Autore: Girotto Luca
Editore: DBS, 2016
 
Pagine: 208, brossura
Prezzo di copertina: € 15
 
Doveva essere un semplice ma violento attacco dimostrativo che avrebbe garantito il successo della Strafexpedition ingannando gli italiani sui reali obiettivi dell’offensiva.
La cocciuta ostinazione del Generale Andrea Graziani comandante della brigata Ionio, l’incompetenza dei pianificatori austriaci e la eccezionale situazione meteorologica trasformarono però in uno scontro sanguinoso, e soprattutto inutile, quella che avrebbe dovuto essere una semplice azione diversiva.
Lo racconta Luca Girotto nel suo nuovo libro «Il lago della morte. 15-16 maggio 1916 La battaglia per Monte Còlo», fresco di stampa per Edizioni DBS.
Sono 212 pagine in cui l’autore, con il supporto di materiali fotografici e documentari in gran parte inediti, ricostruisce un episodio quasi sconosciuto al grande pubblico ma la cui riuscita avrebbe potuto influenzare in misura rilevante le sorti dell’offensiva austroungarica sugli Altopiani.

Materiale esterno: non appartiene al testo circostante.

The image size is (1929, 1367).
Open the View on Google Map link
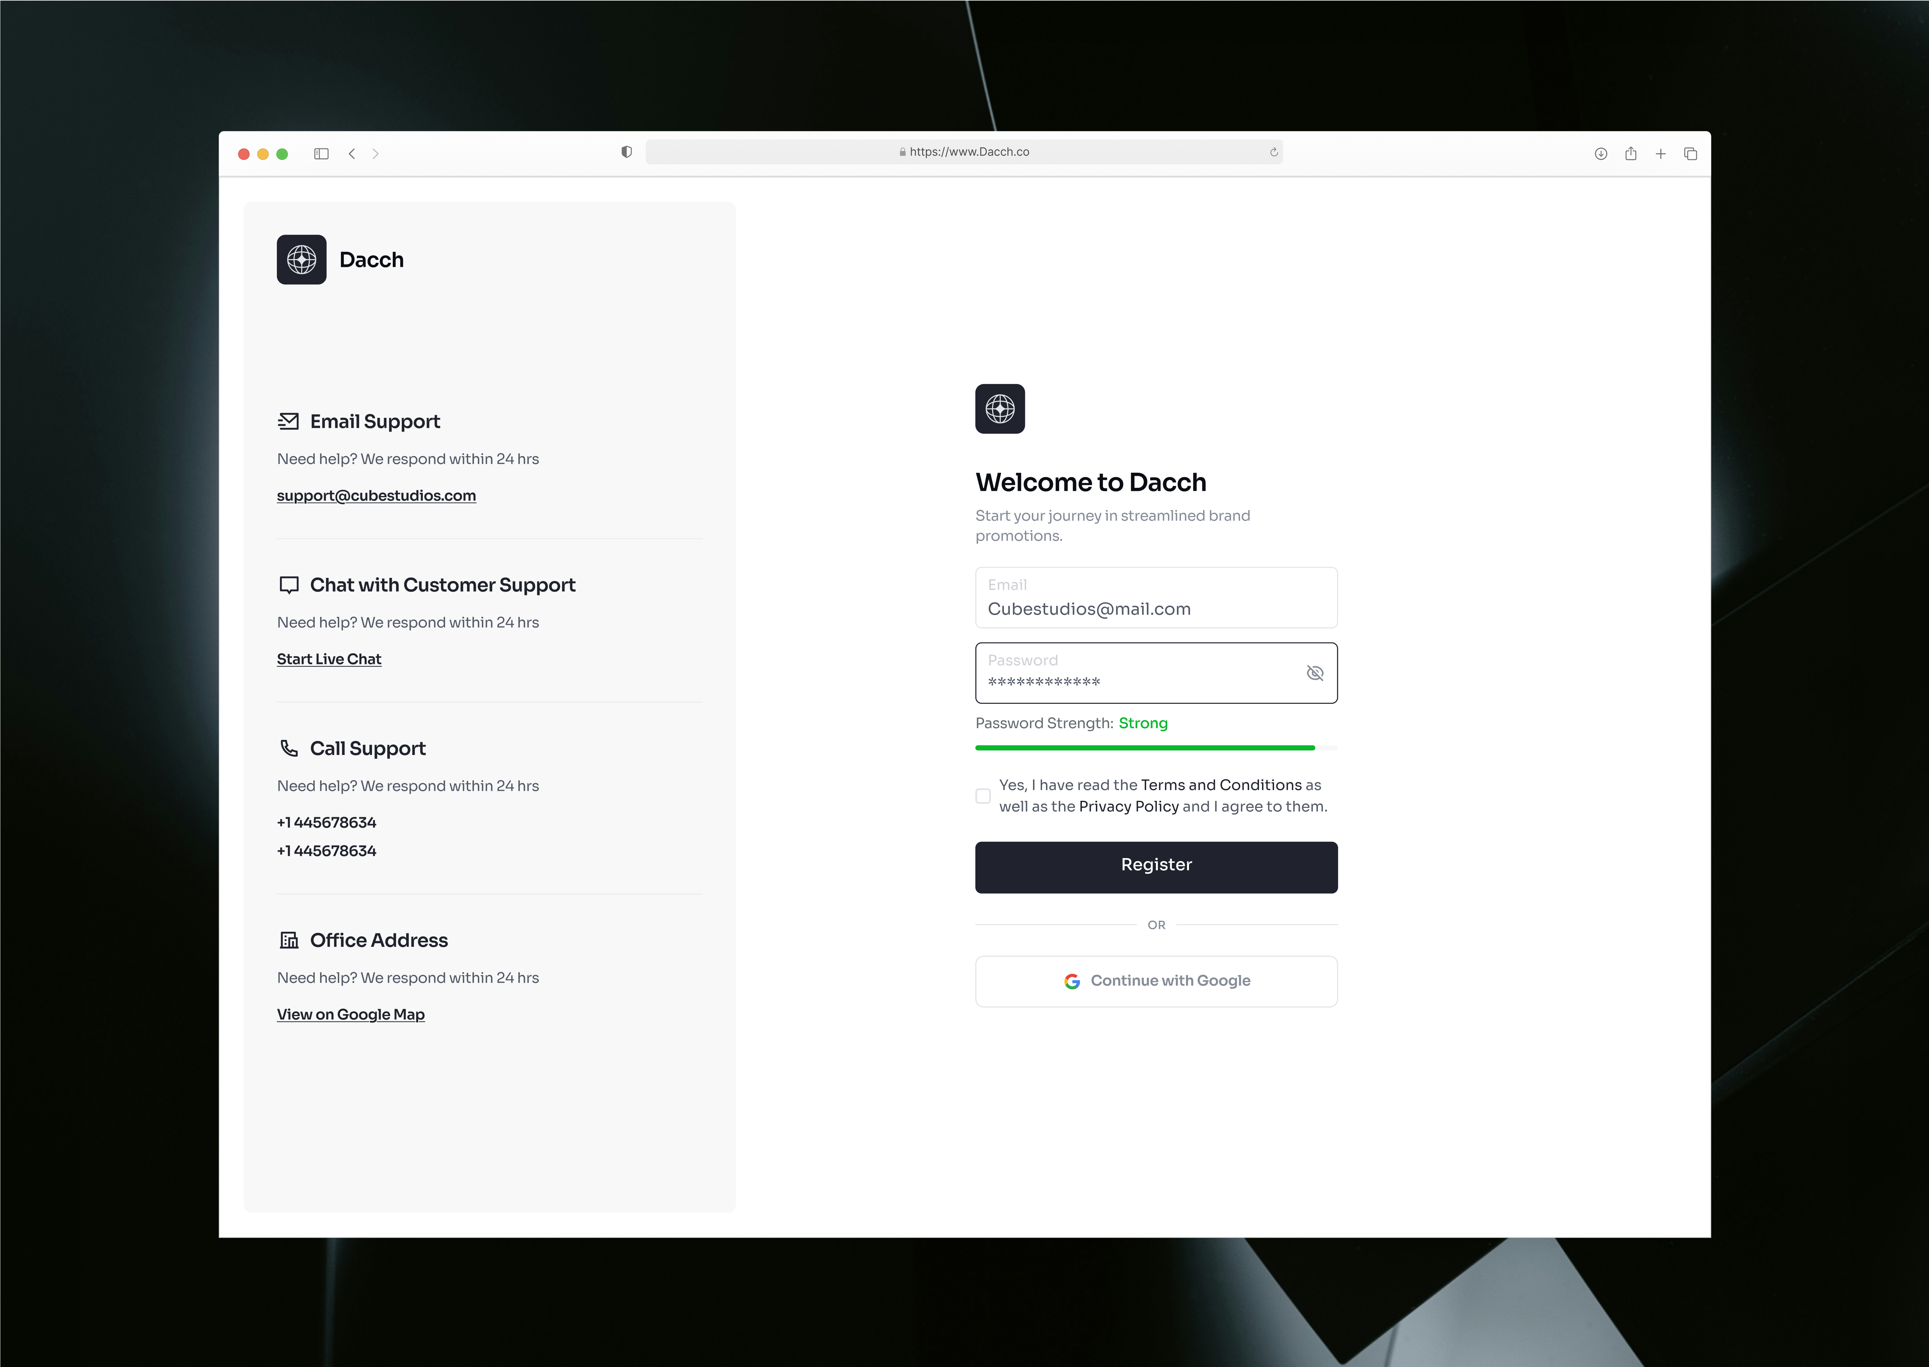tap(351, 1014)
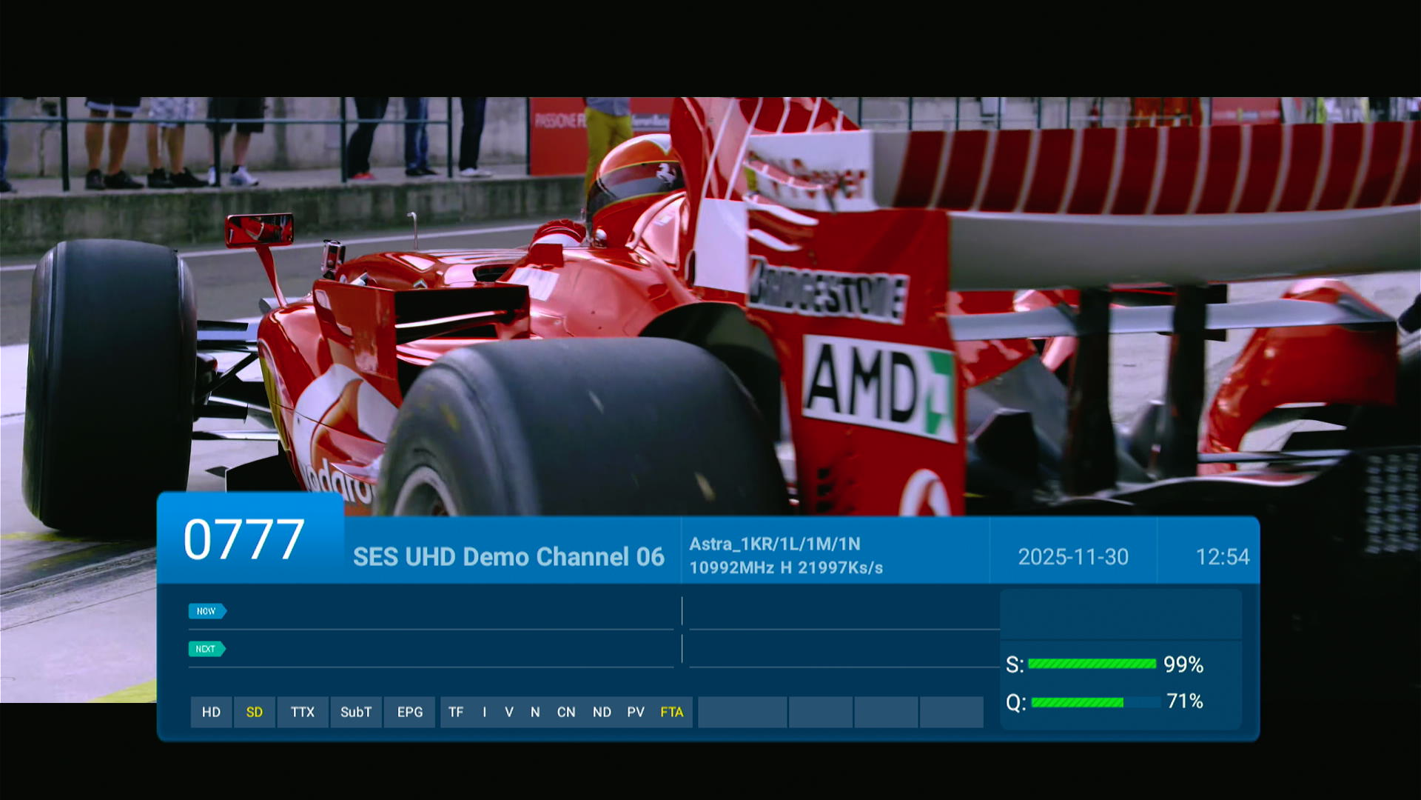Click the HD indicator badge
This screenshot has width=1421, height=800.
(211, 712)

Strada imperiale presso Agnedo, aprile 1916: i fanti della brigata Ionio in arrivo al fronte di Valsugana.

Siamo in Valsugana, nel territorio montano del comune di Ronchi, sul versante settentrionale della Valle del Brenta.

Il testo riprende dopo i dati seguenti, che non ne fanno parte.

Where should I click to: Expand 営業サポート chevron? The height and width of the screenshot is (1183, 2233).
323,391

«Una posizione strategicamente irrilevante anche se contesa e potentemente trincerata, – spiega Girotto. – Qui, tra 15 e 16 maggio in una notte di luna piena e con il terreno innevato, gli imperiali del XVII Korps attaccano con due battaglioni in quella che vorrebbe essere una semplice azione dimostrativa, funzionale a ingannare l’Esercito Italiano distraendone le forze dalla zona di Asiago dove è prevista a breve l’azione principale, la Maj-Offensive. I comandi italiani non se lo aspettano, né hanno creduto a quanto preannunciato dai disertori nelle giornate antecedenti.
«Alle 10 del mattino a Monte Còlo, presidiato dai fanti della neoarrivata brigata Ionio, si scatena l’inferno, – prosegue Girotto. – Da parte italiana ci sono reparti inesperti e quasi ignari dei luoghi, dall’altra due battaglioni formati da militari di etnia slava e romena.

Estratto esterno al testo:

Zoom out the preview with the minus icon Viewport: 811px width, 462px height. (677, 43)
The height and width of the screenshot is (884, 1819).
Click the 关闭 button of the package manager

La «Croce del Còlo» a q. 1.823 a ricordo dei caduti della battaglia.

«Deve essere una banale scaramuccia di poche fucilate e qualche colpo d’artiglieria, ma la sorte decide diversamente: il combattimento infuria per dodici ore, trasformandosi per gli attaccanti in un inatteso ed inutile bagno di sangue al termine del quale i fanti della Jonio, temporaneamente vincitori, rimangono padroni del campo pur perdendo 234 uomini.
«Per le forze imperiali il sacrificio tremendo - 873 tra soldati e ufficiali, con compagnie che hanno perso oltre il 50% degli effettivi - non è invece accompagnato dal benché minimo risultato.
«Ironia della sorte, cinque giorni dopo – a seguito degli sviluppi dell’offensiva austriaca sugli Altopiani – gli italiani saranno costretti ad abbandonare le posizioni fino ad allora così tenacemente difese.
«E agli austriaci non resterà che constatare amaramente come una semplice attesa avrebbe potuto far risparmiare tante vite umane conseguendo ugualmente gli obiettivi.»